Les indicateurs environnementaux de 2014 n'ont rien pour rassurer. Avec 36 milliards de tonnes d'émissions de gaz à effet de serre, l'atmosphère a aussi atteint cette année la concentration critique de 400 particules de CO2 par million. Un seuil inégalé depuis 800 000 ans et que plusieurs considèrent comme un point de non-retour.

Les chiffres auraient pu être pires si la Chine n'avait pas connu un ralentissement de sa croissance économique.

La lutte au changement climatique fait du sur-place même si les États-Unis et la Chine viennent de conclure une entente importante sur la réduction des émissions de gaz à effet de serre. Un véritable accord international est toujours en attente d'être signé. On espère y parvenir lors la Conférence de Paris sur le climat en 2015.

La circulation automobile, une grande source d'émission de gaz à effet de serre

La circulation automobile, une grande source d'émission de gaz à effet de serre

Les traces de l'activité humaine ont progressé et plus de 5 millions d'hectares de forêt ont été rasés par l'homme. Pas moins de 11 millions d'hectares sont devenus des déserts, sans compter près de 7 millions d'hectares de terres arables perdues à cause de l'érosion.

L'industrie du gaz et du pétrole de schiste a explosé aux États-Unis en 2014, et on estime que près de 10 millions de tonnes de produits chimiques toxiques ont été déchargés dans la nature par l'industrie.

La biodiversité continue aussi de subir des coups durs et certaines espèces en sont réduites à quelques dizaines de spécimens.

Les éléphants africains pourraient disparaître d'ici peu, tandis que la surpêche menace de rompre l'équilibre dans les océans. La surpêche pourrait entraîner l'effondrement des principaux stocks de poissons vers 2040.

Au cours des 40 dernières années, la moitié des espèces sauvages de la planète ont été éliminées, selon le Fonds mondial pour la nature.

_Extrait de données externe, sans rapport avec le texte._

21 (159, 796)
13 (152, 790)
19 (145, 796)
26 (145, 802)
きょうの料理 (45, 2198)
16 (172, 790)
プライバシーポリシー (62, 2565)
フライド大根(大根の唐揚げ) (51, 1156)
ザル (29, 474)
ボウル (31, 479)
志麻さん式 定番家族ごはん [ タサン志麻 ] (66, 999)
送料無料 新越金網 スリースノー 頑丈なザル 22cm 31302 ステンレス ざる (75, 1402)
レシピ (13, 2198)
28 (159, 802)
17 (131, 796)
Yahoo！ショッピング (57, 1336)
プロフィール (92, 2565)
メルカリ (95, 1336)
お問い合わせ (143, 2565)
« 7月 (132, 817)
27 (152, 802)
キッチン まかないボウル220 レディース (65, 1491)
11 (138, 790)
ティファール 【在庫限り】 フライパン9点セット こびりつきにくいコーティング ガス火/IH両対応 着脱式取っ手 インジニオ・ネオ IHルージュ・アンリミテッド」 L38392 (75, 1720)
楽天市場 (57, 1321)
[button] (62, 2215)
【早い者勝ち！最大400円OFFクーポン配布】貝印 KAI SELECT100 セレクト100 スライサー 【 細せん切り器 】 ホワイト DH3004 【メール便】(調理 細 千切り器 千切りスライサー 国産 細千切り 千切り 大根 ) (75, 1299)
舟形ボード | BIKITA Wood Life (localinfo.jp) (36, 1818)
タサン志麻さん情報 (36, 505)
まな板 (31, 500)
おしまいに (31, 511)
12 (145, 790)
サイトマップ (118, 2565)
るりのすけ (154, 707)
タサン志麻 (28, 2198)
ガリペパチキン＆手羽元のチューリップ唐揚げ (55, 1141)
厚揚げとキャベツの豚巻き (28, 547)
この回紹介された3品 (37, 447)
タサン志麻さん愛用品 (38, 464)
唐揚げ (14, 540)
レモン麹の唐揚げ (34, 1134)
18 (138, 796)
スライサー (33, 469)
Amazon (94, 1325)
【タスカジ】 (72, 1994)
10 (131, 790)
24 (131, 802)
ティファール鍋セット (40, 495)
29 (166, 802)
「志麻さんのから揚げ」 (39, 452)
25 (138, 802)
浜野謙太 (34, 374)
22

« Maintenant, nous devons prendre de grandes décisions et elles doivent être prises au niveau politique. Nous devons exiger des lois qui garantissent la protection de l'environnement », clame l'environnementaliste David Suzuki.

« Nous avons un modèle de société qui répète qu'il faut que le PIB croisse. Or, le PIB, c'est de la monnaie de singe! » s'insurge Rodolphe de Koninck.

« On a une responsabilité par rapport à l'avenir de la planète et je pense que tout le monde est très conscient de cet enjeu-là », pense également Éric Pineault, économiste à l'UQAM.

Le temps pour agir commence à manquer.